> **PROBLEM TO WORK ON**: Nothing but the lines from the one with "Image resolution: width=1023" through the final line of the entries should appear in the answer, copied exactly and without pictures.

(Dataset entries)

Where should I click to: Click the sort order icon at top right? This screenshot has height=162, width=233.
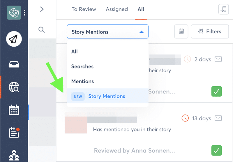(x=223, y=9)
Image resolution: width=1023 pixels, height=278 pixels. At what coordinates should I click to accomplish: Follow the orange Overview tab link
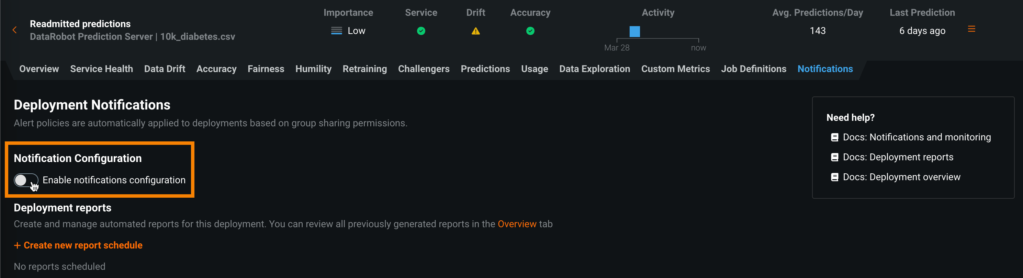point(517,224)
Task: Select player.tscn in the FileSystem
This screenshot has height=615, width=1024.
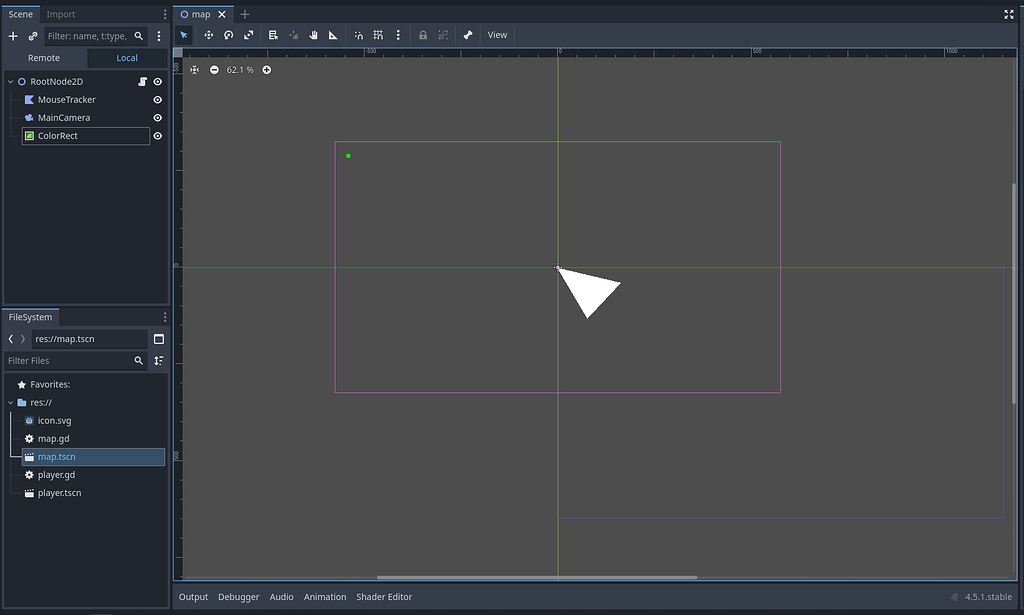Action: [59, 493]
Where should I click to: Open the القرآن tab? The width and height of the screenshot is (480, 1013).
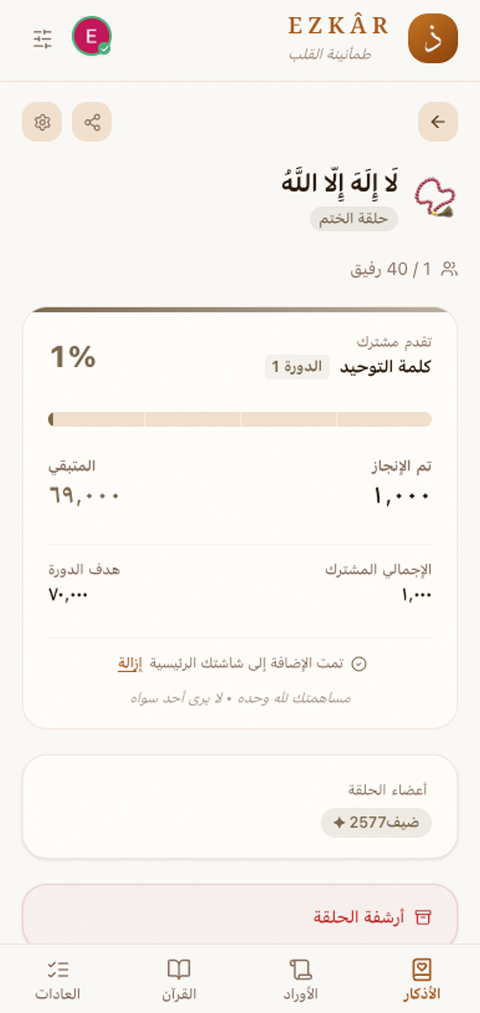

> **SOLUTION FOR THIS TASK**:
Image resolution: width=1023 pixels, height=278 pixels. At what coordinates should I click to accomplish: Follow the orange Overview tab link
point(517,224)
Task: Select player.tscn in the FileSystem
This screenshot has height=615, width=1024.
Action: [59, 493]
Where should I click to: Open the القرآن tab? The width and height of the screenshot is (480, 1013).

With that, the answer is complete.